The much awaited passage of the Banking Regulation (Amendment) Bill expected to be issued by the Reserve Bank of India -- which will pave the way for new banking licences --, afforded some reprieve towards the end, along with rumours of takeover bids on old private sector banks by new private sector banks.

A senior analyst says that banks are mainly to be blamed for the NPA problem. "No doubt, the problem arose out of the macro-economic environment in the country and beyond," says Shinjini Kumar, Director, PricewaterhouseCoopers Pvt Ltd. It brought about greater focus on governance issues, both within borrowers and lenders.

"Weaknesses in processes such as appraisal of loans, selection of borrowers and ongoing monitoring of loans may not show up when the economy is booming and the rising tide effect persists. But when the economy is in a downturn, these things are accentuated and that's what happened." Another industry expert at KPMG has a similar view. "Banks obsessed with topline growth do well when there is a boom, but when the slowdown sets in, such banks are hit hard," says Narayanan Ramaswamy, Partner, KPMG Advisory Services Pvt Ltd. He adds that bankers with "banking instinct", who can protect their capital and invest their assets wisely wouldn't encounter such problems.

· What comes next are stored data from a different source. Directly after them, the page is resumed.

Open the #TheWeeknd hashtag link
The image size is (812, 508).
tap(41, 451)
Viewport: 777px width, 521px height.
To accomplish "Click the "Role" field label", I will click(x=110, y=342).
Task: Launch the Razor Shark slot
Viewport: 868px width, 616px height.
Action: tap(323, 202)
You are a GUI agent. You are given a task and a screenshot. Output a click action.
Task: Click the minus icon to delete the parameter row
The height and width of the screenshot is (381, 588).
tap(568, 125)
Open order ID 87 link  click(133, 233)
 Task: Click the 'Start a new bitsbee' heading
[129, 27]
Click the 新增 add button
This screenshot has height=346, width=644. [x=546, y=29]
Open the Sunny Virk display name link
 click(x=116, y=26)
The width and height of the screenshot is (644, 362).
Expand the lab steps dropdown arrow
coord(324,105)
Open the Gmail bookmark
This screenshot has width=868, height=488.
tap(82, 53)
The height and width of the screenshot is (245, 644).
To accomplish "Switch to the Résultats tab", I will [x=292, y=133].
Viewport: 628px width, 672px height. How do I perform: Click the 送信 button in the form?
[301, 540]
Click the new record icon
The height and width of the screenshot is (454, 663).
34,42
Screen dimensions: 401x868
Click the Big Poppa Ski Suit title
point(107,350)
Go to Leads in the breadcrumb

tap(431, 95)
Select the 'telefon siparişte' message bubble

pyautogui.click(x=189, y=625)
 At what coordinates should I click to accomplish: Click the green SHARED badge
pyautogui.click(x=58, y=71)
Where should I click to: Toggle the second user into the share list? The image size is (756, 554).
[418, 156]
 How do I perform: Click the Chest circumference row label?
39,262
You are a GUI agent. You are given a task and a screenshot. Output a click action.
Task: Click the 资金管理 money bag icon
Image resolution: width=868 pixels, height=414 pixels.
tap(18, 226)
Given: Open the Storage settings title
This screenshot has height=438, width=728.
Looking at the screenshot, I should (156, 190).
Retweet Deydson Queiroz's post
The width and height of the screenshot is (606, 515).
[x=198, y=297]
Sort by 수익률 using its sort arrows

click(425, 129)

With the economy showing no decisive signs of recovery as indicated by core sector numbers for the April-November 2012 period, NPAs will continue to stress banks in 2013 as well, though managing director of public sector lender State Bank of Mysore, Sharad Sharma, disagrees: "NPAs won't be as bad a story as in 2012. At our bank, we saw significant reductions in the last two quarters of calendar 2012." The MD and CEO of Karur-based private sector lender Lakshmi Vilas Bank, K S R Anjaneyulu, says that banks with a legacy of stressed assetes will find the going tough in 2013 and fiscal 2013-14.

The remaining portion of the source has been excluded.